═══ Testo citato
Raoul Bova, alias Marco Ferretti, è bellissimo ma goffo e impacciato. Lavora a Londra per una multinazionale di cosmetici ed è in odor di licenziamento (all'inizio della storia perlomeno), la sua ragazza lo licenzia senza tanti complimenti... si ritrova a Milano con l'incarico di tagliatore di teste, coinvolto da quattro donne belle e rampanti in una girandola di avventure ed equivoci senza fine.
Carlo Vanzina, coadiuvato dal fratello sceneggiatore Enrico, tenta la carta della commedia sentimental-sofisticata che strizza l'occhio alla Hollywood del passato, con un Raoul Bova timido e di buoni sentimenti, quasi un James Stewart dei giorni nostri. Imbarazzanti e inevitabili i paragoni con il George Clooney di "Tra le nuvole" (ma pare che la sceneggiatura del film italiano sia antecedente), anche se a fare il tagliatore de "noantri", Bova, con il pesante accento faringal-romanesco che si ritrova, non ci sta proprio.
══════
═══ Dati forniti
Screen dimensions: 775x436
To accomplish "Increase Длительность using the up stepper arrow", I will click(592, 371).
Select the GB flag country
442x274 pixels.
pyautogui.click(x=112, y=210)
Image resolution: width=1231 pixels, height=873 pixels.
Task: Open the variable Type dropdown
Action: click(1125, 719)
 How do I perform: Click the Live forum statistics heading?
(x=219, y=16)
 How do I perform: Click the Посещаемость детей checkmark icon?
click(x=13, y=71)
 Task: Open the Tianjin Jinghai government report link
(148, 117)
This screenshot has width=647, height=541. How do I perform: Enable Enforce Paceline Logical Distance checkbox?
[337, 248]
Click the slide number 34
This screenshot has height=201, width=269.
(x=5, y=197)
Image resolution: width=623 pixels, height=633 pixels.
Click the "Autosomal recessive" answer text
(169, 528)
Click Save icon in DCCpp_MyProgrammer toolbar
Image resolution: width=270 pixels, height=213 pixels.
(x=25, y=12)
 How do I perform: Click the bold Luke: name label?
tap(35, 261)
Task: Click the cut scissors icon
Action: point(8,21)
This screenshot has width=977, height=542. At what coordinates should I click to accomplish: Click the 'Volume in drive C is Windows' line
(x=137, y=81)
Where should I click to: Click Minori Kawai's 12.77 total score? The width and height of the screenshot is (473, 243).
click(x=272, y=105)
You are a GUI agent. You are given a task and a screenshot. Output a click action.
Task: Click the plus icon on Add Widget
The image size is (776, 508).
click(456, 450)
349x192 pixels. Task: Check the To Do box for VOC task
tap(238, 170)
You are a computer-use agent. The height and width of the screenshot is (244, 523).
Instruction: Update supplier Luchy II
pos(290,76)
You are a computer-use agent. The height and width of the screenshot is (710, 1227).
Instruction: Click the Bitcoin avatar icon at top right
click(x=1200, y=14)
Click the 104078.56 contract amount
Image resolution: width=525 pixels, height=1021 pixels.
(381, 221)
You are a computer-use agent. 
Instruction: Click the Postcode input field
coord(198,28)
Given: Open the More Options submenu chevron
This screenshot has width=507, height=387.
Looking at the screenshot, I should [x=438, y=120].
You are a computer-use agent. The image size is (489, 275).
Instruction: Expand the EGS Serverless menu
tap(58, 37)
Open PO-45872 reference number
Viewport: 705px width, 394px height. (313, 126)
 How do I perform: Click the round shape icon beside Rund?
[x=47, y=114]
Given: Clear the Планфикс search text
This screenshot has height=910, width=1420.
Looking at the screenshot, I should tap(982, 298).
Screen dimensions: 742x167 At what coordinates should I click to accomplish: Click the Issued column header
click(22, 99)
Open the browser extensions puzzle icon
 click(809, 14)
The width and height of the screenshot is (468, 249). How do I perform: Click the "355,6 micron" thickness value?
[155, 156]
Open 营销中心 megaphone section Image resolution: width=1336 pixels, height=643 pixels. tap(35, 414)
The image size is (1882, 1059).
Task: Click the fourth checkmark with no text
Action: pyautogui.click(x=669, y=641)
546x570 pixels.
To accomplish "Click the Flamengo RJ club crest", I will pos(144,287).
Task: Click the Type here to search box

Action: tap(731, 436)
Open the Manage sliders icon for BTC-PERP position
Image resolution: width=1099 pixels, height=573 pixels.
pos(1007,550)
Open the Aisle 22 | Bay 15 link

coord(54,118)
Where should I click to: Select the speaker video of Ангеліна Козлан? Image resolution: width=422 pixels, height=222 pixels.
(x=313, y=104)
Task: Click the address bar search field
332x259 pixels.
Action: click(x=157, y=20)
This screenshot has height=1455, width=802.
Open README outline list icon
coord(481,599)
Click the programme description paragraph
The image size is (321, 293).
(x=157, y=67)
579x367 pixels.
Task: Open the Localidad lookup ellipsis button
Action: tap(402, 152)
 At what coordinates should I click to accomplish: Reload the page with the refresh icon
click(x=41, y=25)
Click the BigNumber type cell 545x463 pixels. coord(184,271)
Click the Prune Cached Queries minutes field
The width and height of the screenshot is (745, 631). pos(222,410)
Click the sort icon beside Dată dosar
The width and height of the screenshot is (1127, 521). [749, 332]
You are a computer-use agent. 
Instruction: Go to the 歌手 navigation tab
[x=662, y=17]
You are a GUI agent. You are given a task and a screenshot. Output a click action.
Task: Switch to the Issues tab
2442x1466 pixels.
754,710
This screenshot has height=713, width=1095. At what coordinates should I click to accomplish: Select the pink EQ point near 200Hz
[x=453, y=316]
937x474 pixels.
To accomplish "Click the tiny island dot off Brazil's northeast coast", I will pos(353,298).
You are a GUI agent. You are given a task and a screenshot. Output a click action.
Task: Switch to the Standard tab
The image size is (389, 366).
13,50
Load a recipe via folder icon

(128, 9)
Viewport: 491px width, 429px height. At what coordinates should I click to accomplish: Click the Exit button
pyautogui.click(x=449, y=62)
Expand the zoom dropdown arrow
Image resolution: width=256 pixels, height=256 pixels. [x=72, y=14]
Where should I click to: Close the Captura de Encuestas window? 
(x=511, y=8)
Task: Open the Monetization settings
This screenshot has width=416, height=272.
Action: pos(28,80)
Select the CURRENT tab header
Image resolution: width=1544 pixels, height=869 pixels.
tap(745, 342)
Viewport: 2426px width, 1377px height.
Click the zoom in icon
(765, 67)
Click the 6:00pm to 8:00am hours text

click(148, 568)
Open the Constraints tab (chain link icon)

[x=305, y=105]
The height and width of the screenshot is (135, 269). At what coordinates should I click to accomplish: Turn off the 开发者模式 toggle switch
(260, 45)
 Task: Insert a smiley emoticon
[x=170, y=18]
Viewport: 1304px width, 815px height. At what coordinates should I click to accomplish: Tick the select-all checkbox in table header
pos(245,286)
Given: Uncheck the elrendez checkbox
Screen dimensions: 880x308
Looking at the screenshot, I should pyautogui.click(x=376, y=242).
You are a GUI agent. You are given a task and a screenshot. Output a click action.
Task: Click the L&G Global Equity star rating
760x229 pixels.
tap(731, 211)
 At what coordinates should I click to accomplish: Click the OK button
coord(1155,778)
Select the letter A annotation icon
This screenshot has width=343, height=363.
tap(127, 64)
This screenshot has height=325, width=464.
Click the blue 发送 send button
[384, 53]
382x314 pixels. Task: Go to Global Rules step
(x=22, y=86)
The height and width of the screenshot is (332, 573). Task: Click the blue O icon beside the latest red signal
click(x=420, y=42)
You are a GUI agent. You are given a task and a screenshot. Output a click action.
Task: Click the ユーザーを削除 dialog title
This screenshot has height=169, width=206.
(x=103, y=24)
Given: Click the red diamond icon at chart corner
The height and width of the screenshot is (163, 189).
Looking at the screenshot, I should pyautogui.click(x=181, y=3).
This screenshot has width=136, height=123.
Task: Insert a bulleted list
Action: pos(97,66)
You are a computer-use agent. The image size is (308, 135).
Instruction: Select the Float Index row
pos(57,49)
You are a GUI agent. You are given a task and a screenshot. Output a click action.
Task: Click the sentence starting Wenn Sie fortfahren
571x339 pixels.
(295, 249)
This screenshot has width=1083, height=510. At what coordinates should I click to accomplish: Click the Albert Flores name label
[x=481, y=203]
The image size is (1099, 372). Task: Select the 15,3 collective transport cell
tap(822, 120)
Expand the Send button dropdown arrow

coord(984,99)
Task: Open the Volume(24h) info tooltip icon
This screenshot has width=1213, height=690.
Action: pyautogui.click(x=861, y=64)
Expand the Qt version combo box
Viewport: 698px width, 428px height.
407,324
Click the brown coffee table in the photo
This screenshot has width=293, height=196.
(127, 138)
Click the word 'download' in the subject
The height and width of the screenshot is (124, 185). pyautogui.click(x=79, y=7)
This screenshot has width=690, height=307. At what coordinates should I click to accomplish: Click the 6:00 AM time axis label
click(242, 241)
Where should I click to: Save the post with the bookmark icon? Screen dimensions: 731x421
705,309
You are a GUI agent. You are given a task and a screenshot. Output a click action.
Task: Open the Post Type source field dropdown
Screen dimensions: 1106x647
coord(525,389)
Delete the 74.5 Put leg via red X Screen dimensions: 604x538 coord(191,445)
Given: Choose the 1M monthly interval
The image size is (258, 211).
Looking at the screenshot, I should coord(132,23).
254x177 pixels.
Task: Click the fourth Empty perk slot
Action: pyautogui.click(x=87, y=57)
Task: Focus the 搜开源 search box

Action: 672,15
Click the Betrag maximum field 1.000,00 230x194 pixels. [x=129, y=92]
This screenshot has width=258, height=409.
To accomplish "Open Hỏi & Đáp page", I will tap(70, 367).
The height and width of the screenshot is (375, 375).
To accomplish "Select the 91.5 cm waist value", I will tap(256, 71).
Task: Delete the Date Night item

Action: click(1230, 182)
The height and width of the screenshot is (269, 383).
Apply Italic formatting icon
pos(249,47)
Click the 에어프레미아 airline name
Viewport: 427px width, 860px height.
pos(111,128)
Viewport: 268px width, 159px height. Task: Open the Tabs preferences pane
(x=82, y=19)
══════
Obiettivi →
**a)** Stampa, per favore, la parte delle voci che si apre con la riga contenente "Viewport: 1304px width, 815px" e si chiude con quella contenente "click(x=420, y=42)", comprese entrambe.
**b)** Prosegui la recensione del film con Raoul Bova, ripartendo subito dopo la sua ultima frase.
La recensione e le voci non hanno alcun legame tra loro.

Risultati in ordine →
**a)**
Viewport: 1304px width, 815px height. At what coordinates should I click to accomplish: Tick the select-all checkbox in table header
pos(245,286)
Given: Uncheck the elrendez checkbox
Screen dimensions: 880x308
Looking at the screenshot, I should pyautogui.click(x=376, y=242).
You are a GUI agent. You are given a task and a screenshot. Output a click action.
Task: Click the L&G Global Equity star rating
760x229 pixels.
tap(731, 211)
 At what coordinates should I click to accomplish: Click the OK button
coord(1155,778)
Select the letter A annotation icon
This screenshot has width=343, height=363.
tap(127, 64)
This screenshot has height=325, width=464.
Click the blue 发送 send button
[384, 53]
382x314 pixels. Task: Go to Global Rules step
(x=22, y=86)
The height and width of the screenshot is (332, 573). Task: Click the blue O icon beside the latest red signal
click(x=420, y=42)

**b)**
In scena dalla prima sequenza all'ultima, Bova sembra essere a suo agio nei panni del maschio attraente, stranito e animato da buoni principi. Le sue partners sullo schermo, dalla rossa anglosassone Kelly Reilly (doppiaggio finto come Giuda) alle bionde Bobulova e Stella per finire con la Felberbaum, rappresentano altrettante tipologie femminili rampanti sul lavoro, disposte a tutto, ma fondamentalmente fragili e sole.
La solitudine emerge prepotentemente in questo film, al di là delle immagini da cartolina che offrono una Londra diurna o una Milano notturna: solo è Bova quando torna nel suo mini residence super accessoriato ma squallido, sole sono la Reilly e la Bobulova nei loro patetici tentativi di sedurre per vendicarsi o per attirare l'uomo che effettivamente amano.
Troppe macchiette nei personaggi di contorno: il tassista partenopeo, il pugliese fidanzato geloso e possessivo di Martina Stella (Fabio Ferri), il capo tedesco dal buffo accento e la sua aggressiva e vogliosa consorte, il farmacista gay erre moscia e accento voluttuosamente meneghino.
I minuti del film passano veloci, complici le innumerevoli e parossistiche avventure che il povero Ferretti vive durante i pochi giorni di permanenza a Milano, ma nonostante le buone intenzioni di sceneggiatore e regista, la storia cade nel déjà vu.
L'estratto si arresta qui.